Before you go live, make sure you've done these things. Stripe gives you a checklist which seems very basic. It lacks actual coverage of security checks and ensuring that things actually work on the side of your app. It focuses more on checking the Stripe dashboard. As you know, it's great to look at your money and ensure everything is going smoothly, but the reason most of us developers automate everything is so we can free up time to work on other projects.

Stripe has about 1,000 employees working for them. They've had the time and expertise to perfect their payment system. What they haven't done is ensure your web app is actually using Stripe correctly. They did all the work, you just have to make sure you utilize all of the data they give you to ensure you are secure. As for these security checks, you can use a cronjob to check Stripe minutely, weekly, or monthly. Or you can use the method that Stripe prefers which is checking for information via a webhook that Stripe sends you. It is up to you completely, but here is a checklist of things you need to ensure your web app is fully secure with Stripe.

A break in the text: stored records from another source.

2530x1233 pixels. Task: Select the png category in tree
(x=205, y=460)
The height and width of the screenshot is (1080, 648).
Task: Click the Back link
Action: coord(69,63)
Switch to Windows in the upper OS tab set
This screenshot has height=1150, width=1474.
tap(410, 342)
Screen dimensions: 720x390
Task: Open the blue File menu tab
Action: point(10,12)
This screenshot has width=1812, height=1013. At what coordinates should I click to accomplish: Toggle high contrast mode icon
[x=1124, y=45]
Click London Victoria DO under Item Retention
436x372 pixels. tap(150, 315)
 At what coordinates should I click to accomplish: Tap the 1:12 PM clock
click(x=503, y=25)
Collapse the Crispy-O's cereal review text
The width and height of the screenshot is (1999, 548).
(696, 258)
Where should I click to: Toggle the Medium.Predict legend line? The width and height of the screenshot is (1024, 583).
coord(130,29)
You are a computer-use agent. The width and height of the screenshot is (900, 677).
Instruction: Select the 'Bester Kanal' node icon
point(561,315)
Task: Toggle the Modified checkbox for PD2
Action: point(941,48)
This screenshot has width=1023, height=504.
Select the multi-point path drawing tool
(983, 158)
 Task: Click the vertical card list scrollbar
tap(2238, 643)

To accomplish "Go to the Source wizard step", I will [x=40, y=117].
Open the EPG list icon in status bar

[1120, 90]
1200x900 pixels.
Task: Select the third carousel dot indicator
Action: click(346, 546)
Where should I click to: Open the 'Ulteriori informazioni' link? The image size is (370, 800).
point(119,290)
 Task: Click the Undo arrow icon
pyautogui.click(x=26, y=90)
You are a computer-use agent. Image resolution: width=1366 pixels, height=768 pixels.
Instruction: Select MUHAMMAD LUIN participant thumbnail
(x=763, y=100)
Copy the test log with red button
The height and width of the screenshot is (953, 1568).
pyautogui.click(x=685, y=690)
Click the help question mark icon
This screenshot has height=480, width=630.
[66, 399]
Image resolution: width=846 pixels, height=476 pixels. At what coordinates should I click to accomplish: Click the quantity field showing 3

The biggest issue is always going to be with credit cards and payments. By implementing these additional security checks, you can be sure you'll probably save more money in the long run. An incident happened where a former customer of mine, who was a hacker, got into my system, and bypassed the security check because I wasn't checking for certain things. That hacker then proceeded to cost me about $200 by exploiting a bug in the system that didn't help him at all, but it harmed me more. So after allowing this hacker to wreck havoc on my web app for the entire week, I was able to patch most of my security issues.

If you are releasing your web app into the wild, just know it is going to get discovered by some great people... but also some of the worst people who sign up and try to exploit apps purposely so they can get something for free — or they just are there to make you miserable and drain your bank account.

It is highly recommended that you store Stripe data in a database which will make it easier to retrieve everything, otherwise you will be making a lot of calls to determine who is who and what belongs to who. Stripe's customer ID, subscription ID, and cardID are probably going to be the most important to save. If you use invoicing at all, you will likely want to save the id as well.

  1. Require email verification in order to ensure a legitimate account was created
  2. Add / Update Credit Card
    • Require an authorization, but do not capture it
      • By doing this, you will be able to charge the card immediately, usually $1.00, and this forces Stripe to ask the credit card company if this credit card or debit card has enough funds.
      • It seems to also help Stripe process it as if it were charging the credit card for real — revealing a lot of information about this credit card including whether its stolen, being used by multiple people, or has been involved in any fraudulent activity
    • Check & Require: CVC, Zip Code, and (Fraudulent) Reason (should return as NULL to pass)
    • * Do not check for zip code if your customer lives outside of the United States — it will fail every time and prevent people from signing up
  3. Daily Card Check
    • Using a cron job or Stripe's webhooks, you should check for an active credit card and an active subscription. If the subscription is inactive, than Stripe has attempted to charge this customer several times and has disabled the subscription, so checking for anything other than "active" should result in disabling of the account.
  4. Credit Card Removal
    • If you offer the option for your customers to remove their credit card, you need to ensure that ANY OUTSTANDING INVOICES ARE PAID before the card can be removed.
    • When using the InvoiceItem API to add to the invoice, make sure you record the invoice ID so you can later check. It would be best to add these to a database so you can compare them against including their status of paid or outstanding.
    • You will specifically want to check: closed, due_date, forgiven, amount_due, amount_paid, and paid.
    • In your database, every invoice try should count up or down and once it reaches a certain number i.e. 0 or 4 (greater than 3 tries), as well as email the person that payment is due — this might seem annoying since I believe Stripe sends an email about it as well — but annoying your customer for payment is better than not getting paid. If it exceeds the countup or countdown
      • If the number is hit, than the permissions to use product is removed from the database rendering the person unable to use your product any longer

By implementing these additional security checks into your app, you'll have better peace of mind. Imagine you have 10 customers and there are 1 or 2 who are exploiting your system. Now imagine you have built a massive enterprise out of your web app and you have 100 customers and 2 are exploiting your system. In which case do you think you will have an easier time catching the bugs and the perpetrators? I'm very grateful I had a hacker exploit my system early, as I was able to catch these mistakes fairly quick. It may have been a $200 loss, but being optimistic about it: I paid a hacker to exploit my system, find the vulnerabilities so I could patch them up and prevent future exploits.

Anyways, you could probably search for all of what I am talking about and while many security articles will pop up — none really dive into the nitty gritty of actually accepting credit cards and all of the interesting characters who might come across and exploit your system. This list is not extensive and there are many additional things you can do to check to ensure your customers have a legitimate payment method. Once you build in all of this once, it will become natural to you.